We’ve just finished our breakfast.
We’re sitting greasy fingered and sated, on low red plastic stools crammed into the corner of a tiny back alley shop. Dim light shrinks the room further, not reaching the edges, and the walls are busy with Chinese characters. Layered thick with decades of posters and signs. Everybody else in the room is Chinese, and they’re all looking at us expectantly, faces alight with bemused mirth.
As is common for us in China, we have no idea what we’ve just eaten. There were pancakes involved, and vegetables of some sort. Possibly other things. But it was delicious, and we smile at the room. Everybody beams back, and they all have a good old laugh. I’m sure they’re laughing with us, not at us. Possibly.
This is backstreet Beijing, and two foreigners eating pancakes are the funniest thing that’s happened all week. The camera phones come out. Everybody has to see this.

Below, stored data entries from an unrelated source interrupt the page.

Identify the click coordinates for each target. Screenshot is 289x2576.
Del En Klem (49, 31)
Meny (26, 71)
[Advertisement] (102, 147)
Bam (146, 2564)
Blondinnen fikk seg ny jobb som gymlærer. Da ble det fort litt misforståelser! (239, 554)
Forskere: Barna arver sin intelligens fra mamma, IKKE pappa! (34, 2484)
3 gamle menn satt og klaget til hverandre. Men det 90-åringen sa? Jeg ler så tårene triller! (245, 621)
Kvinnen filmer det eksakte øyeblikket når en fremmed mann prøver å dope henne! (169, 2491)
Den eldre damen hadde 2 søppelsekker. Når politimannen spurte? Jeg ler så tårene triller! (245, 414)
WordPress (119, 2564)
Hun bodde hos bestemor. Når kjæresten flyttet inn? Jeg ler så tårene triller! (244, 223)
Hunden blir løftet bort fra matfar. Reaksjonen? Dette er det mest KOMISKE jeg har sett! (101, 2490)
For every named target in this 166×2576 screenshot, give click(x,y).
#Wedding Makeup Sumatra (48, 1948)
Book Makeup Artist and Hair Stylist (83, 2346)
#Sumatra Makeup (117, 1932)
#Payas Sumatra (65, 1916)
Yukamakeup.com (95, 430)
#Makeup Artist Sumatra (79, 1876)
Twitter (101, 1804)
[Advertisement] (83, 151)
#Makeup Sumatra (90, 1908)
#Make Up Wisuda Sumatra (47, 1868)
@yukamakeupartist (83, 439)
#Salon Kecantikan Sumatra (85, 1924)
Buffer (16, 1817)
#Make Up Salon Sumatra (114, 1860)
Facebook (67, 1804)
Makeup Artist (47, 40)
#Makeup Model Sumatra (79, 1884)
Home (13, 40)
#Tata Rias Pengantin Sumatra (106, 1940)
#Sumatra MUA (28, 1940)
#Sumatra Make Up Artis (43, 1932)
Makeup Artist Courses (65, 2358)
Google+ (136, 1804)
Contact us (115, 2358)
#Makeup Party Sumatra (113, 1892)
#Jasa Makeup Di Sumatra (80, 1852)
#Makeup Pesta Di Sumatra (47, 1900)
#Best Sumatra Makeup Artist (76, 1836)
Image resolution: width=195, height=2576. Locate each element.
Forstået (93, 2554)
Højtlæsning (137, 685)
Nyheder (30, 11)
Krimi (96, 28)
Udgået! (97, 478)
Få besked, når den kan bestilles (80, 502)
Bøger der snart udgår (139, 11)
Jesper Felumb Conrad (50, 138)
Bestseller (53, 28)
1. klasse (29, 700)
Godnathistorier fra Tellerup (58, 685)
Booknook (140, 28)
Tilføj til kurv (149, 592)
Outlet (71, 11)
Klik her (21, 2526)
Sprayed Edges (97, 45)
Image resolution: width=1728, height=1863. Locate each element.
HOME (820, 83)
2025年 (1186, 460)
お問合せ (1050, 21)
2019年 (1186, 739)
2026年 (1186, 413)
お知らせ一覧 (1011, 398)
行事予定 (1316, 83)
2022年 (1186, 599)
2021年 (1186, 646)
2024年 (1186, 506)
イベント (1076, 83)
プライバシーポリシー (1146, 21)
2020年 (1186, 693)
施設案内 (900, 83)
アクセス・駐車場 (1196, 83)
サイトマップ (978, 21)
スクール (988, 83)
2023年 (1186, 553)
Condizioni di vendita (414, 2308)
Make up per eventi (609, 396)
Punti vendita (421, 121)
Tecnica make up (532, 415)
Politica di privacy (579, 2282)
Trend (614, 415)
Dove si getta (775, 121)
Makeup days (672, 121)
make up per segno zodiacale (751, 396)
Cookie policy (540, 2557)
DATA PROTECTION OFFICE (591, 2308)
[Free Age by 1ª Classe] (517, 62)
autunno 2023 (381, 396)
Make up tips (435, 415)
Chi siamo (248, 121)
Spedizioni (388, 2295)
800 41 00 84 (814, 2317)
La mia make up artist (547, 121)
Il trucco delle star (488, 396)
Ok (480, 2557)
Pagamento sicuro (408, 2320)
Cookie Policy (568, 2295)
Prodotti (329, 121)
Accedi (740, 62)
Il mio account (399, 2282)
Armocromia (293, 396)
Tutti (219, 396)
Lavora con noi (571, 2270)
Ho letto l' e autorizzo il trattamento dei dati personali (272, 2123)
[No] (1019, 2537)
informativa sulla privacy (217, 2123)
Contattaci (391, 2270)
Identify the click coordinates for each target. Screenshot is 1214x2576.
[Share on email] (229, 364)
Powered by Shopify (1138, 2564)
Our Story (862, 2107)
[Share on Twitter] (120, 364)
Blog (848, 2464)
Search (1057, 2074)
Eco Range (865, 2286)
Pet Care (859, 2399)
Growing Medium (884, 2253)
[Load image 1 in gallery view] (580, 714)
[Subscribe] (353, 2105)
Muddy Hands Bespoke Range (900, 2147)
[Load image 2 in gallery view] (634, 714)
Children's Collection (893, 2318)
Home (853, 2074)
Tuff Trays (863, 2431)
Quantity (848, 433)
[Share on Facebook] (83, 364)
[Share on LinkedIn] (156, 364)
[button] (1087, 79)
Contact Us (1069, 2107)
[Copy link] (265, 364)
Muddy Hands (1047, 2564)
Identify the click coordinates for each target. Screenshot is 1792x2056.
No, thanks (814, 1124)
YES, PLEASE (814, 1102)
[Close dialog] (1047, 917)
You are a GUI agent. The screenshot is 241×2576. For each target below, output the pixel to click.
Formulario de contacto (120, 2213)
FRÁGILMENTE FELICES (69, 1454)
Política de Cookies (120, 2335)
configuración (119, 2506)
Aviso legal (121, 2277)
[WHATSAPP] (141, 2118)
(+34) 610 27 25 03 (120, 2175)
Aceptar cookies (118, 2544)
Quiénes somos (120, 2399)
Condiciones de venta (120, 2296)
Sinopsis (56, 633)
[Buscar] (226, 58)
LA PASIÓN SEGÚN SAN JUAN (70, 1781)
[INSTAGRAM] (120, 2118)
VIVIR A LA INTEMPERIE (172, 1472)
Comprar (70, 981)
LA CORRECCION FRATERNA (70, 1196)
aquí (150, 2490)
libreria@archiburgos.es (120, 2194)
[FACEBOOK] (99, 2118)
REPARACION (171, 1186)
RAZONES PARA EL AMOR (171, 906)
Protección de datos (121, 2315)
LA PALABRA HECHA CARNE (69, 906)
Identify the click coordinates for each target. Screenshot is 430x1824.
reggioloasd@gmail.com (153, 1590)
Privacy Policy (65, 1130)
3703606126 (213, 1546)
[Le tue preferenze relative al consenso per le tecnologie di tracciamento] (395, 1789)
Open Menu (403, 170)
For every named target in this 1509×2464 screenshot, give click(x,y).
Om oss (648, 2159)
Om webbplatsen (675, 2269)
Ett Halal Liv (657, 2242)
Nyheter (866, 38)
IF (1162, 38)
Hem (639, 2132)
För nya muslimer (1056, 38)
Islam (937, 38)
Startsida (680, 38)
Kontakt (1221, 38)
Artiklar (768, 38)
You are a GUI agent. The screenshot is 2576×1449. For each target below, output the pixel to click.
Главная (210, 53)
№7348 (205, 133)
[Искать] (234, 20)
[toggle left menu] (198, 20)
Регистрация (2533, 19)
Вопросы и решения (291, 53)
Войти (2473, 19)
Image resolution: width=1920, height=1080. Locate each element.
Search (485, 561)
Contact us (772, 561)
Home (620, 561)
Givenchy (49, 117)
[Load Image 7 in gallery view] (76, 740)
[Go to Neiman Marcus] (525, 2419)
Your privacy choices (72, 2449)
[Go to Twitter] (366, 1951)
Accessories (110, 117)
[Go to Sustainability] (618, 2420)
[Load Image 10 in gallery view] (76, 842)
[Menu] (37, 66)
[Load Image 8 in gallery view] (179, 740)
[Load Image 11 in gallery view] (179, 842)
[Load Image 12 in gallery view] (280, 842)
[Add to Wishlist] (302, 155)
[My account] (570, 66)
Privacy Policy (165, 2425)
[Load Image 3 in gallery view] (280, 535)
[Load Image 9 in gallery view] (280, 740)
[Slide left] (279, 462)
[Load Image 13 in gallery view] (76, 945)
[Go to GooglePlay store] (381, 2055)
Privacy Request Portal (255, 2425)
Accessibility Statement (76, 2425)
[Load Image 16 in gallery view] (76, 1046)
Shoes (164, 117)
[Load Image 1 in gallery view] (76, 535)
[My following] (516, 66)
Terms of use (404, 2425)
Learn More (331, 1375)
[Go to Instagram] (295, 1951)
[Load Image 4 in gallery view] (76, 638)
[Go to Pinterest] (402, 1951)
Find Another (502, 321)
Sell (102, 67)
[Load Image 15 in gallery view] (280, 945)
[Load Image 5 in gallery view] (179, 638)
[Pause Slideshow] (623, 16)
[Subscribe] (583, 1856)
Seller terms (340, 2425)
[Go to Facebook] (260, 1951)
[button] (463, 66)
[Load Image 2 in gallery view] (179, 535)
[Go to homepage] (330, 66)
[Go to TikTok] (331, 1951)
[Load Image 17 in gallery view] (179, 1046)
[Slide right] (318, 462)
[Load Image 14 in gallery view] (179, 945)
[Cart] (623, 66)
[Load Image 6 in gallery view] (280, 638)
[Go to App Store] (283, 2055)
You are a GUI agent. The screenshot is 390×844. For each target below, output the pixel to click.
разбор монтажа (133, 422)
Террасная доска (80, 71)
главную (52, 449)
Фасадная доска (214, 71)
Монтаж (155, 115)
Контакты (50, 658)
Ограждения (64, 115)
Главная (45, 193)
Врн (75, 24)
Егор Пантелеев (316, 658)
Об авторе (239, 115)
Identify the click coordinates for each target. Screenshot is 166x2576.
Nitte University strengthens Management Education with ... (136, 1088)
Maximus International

China is not for the camera shy
Five minutes later we’re leaving, with a bag of mystery pancakes to go, and contracted pupils from the repeated camera flashes. And we’re still grinning — all this mirth is infectious.
Being constantly photographed in China is something that I was at first bewildered by, quickly found endearing, and then slowly but insistently began to find irritating.
Really it’s all of those things: odd, charming, annoying.
That breakfast time I was firmly charmed by it, but by the afternoon cracks had appeared. Literally and metaphorically. But it would be hours until that happened. In the meantime, bellies full, we were off to delve deeper into Beijing’s hutongs.